通过仔细的优化，例如内联st_push和st_pop，我可以大致达到与递归方法相同的效果。但至少在我的计算机上，访问堆内存的开销要大于递归调用的开销。

但是这个讨论基本上是没有意义的，因为递归树遍历是不正确的。如果你有一个足够大的树，你会用完调用堆栈空间，这就是为什么必须使用迭代算法。

函数式编程更多的是关于“是什么”而不是“如何”。

语言实现者会找到一种方法来优化代码在底层的工作方式，如果我们不试图让它比它需要的更优化的话。递归也可以在支持尾部调用优化的语言中进行优化。

从程序员的角度来看，更重要的是可读性和可维护性，而不是首先进行优化。再次强调，“过早优化是万恶之源”。
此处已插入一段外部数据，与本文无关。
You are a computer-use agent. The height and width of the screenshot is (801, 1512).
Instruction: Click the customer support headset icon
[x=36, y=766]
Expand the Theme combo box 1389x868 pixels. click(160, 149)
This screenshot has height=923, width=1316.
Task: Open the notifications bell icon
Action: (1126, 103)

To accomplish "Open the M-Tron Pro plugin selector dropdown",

这里有一个例子，在Java中递归比循环运行得快。这是一个对两个数组执行冒泡排序的程序。recBubbleSort(....)方法使用递归对数组arr排序，bbSort(....)方法仅使用循环对数组narr排序。两个数组中的数据是相同的。

public class BBSort_App {
    public static void main(String args[]) {
        int[] arr = {231,414235,23,543,245,6,324,-32552,-4};

        long time = System.nanoTime();
        recBubbleSort(arr, arr.length-1, 0);
        time = System.nanoTime() - time;

        System.out.println("Time Elapsed: "+time+"nanos");
        disp(arr);

        int[] narr = {231,414235,23,543,245,6,324,-32552,-4};
    
        time = System.nanoTime();
        bbSort(narr);
        time = System.nanoTime()-time;
        System.out.println("Time Elapsed: "+time+"nanos");
        disp(narr);
    }

    static void disp(int[] origin) {
        System.out.print("[");
        for(int b: origin)
            System.out.print(b+", ");
        System.out.println("\b\b \b]");
    }
    static void recBubbleSort(int[] origin, int i, int j) {
        if(i>0)
            if(j!=i) {
                if(origin[i]<origin[j]) {
                    int temp = origin[i];
                    origin[i] = origin[j];
                    origin[j] = temp;
                }
                recBubbleSort(origin, i, j+1);
            }
            else
                recBubbleSort(origin, i-1, 0);
    }

    static void bbSort(int[] origin) {
        for(int out=origin.length-1;out>0;out--)
            for(int in=0;in<out;in++)
                if(origin[out]<origin[in]) {
                    int temp = origin[out];
                    origin[out] = origin[in];
                    origin[in] = temp;
                }
    }
}

即使运行该测试50次，也会得到几乎相同的结果:

对这个问题的回答是令人满意的，但没有简单的例子。有人能给出为什么这个递归更快的原因吗?